Raw LCMS data was copied from the LCMS machine onto a memory stick, and converted in MZML format with MSConvert from the proteowizard software suite. This generated 65 MZML files, with file names follwoing the format host_bgc_replicate_runcode
. Files were collected into one directory per strain (with each directory holding replicate samples for that strain) - directories were
m1146_25, m1152_10, m1152_21, m145_10, m145_15, m145_21, m145_25, tk24_10, tk24_15, tk24_21, tk24_25
. RT correction and PeakML file creation were then achieved via pre_process.R, which added directories containing individual PeakMl files, RT-corrected PeakMl files (for each replicate sample), and combined RT-coorected PeakMl files (for each strain) to each of the strain directories described above.

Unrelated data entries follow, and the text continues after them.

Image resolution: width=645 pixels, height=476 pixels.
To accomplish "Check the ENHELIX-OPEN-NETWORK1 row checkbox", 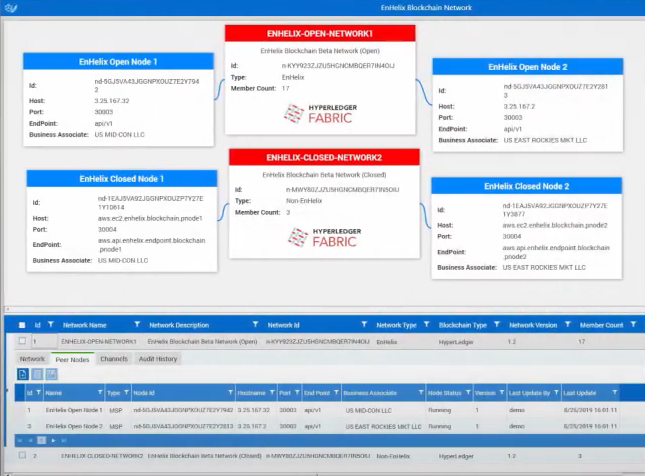I will [22, 342].
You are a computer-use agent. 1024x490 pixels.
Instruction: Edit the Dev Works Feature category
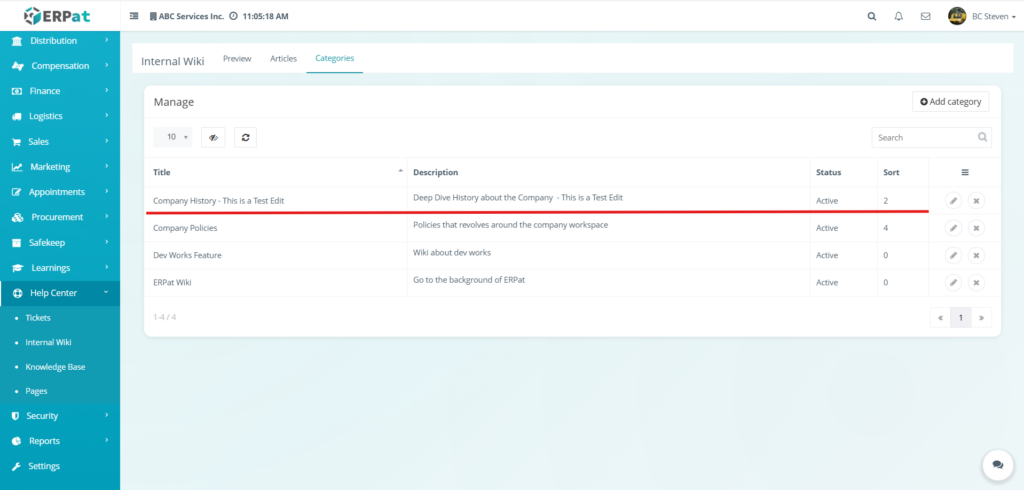[x=953, y=255]
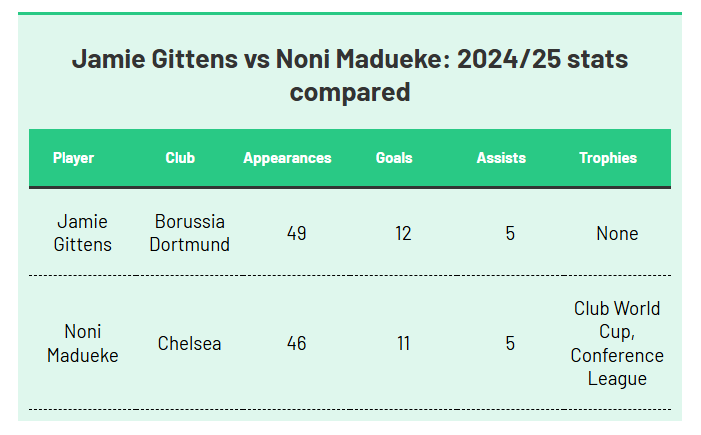The image size is (701, 435).
Task: Click the green bar above the title
Action: click(x=350, y=13)
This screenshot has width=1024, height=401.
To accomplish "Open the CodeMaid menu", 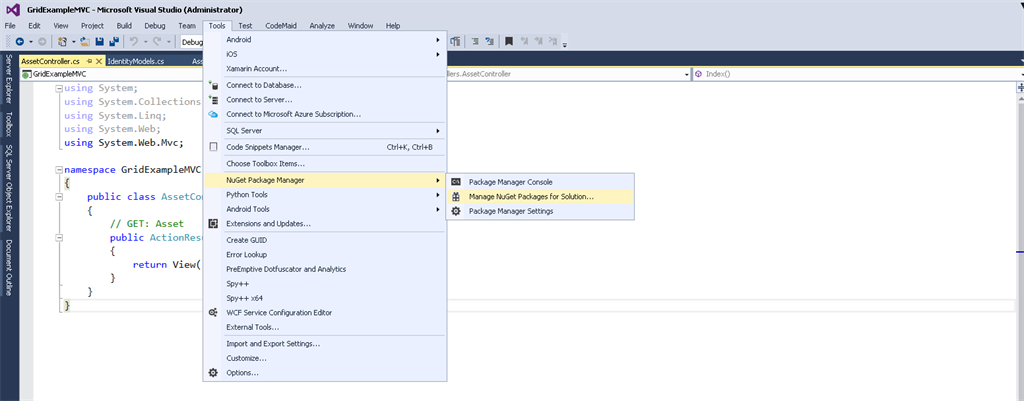I will [x=280, y=25].
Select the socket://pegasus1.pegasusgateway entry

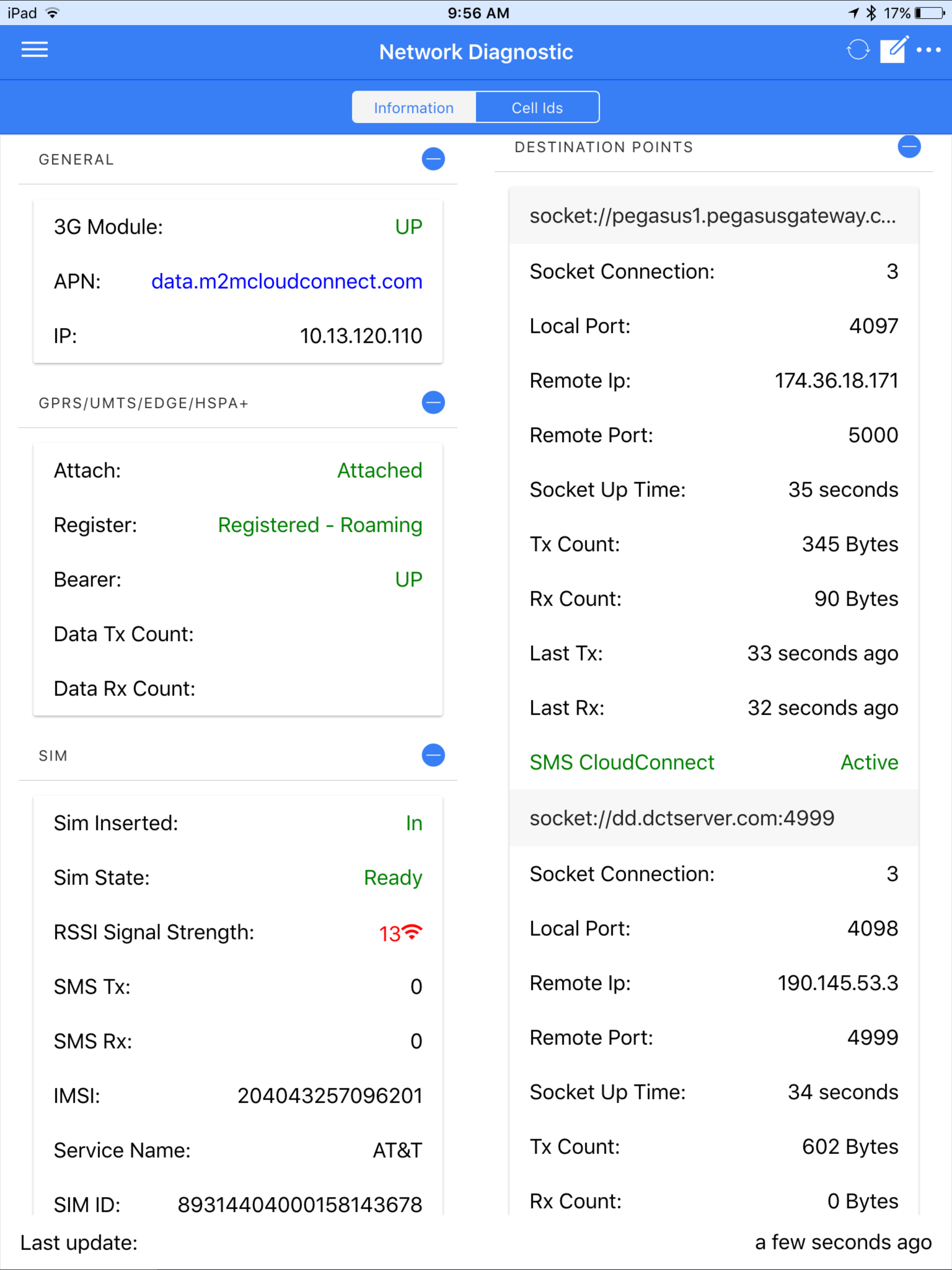(713, 217)
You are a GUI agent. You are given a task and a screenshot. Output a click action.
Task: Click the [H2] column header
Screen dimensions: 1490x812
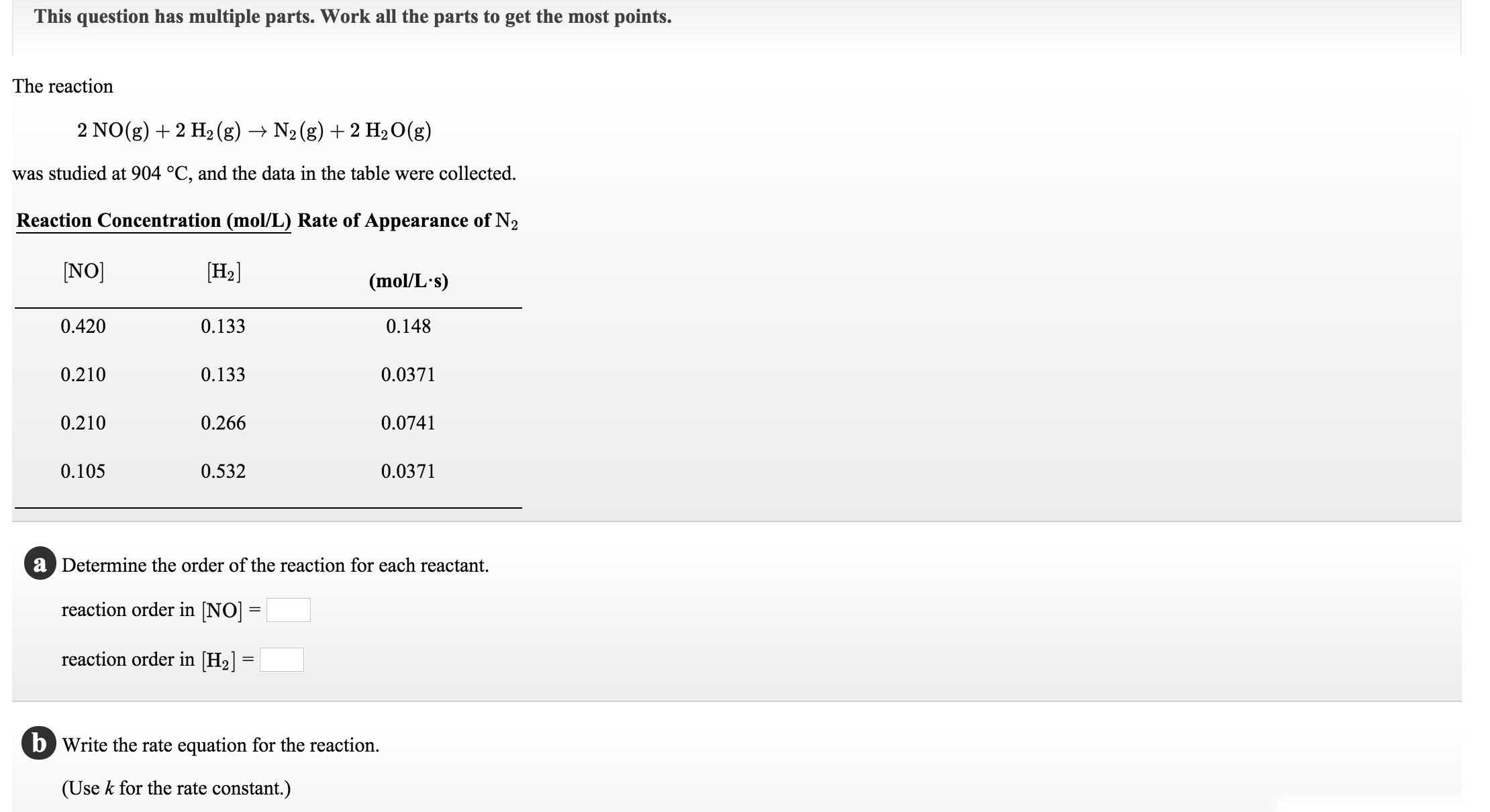click(223, 271)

Note - there were 4 hosts (M145, M1146, M1152 and TK24) and 5 BGCs (10, 15, 21, 25, 47). Four cultures did not grow, and so the associated strains were not further characterised (M1146::BGC#10, M1146::BGC#15, M1152::BGC#25, M1152::BGC#15). Methanol extraction was only performed for two of the triplicate cultures of M1146::21, as one was contaminated. All BGC 47 strains were cultured in duplicate. All analyses performed on duplicate files (M1146::21, all BGC 47 strains) yielded an error relating to file writing - I suspect this may reflect RT-alignment issues associated with aligning two files rather than 3. This left the 11 strains above.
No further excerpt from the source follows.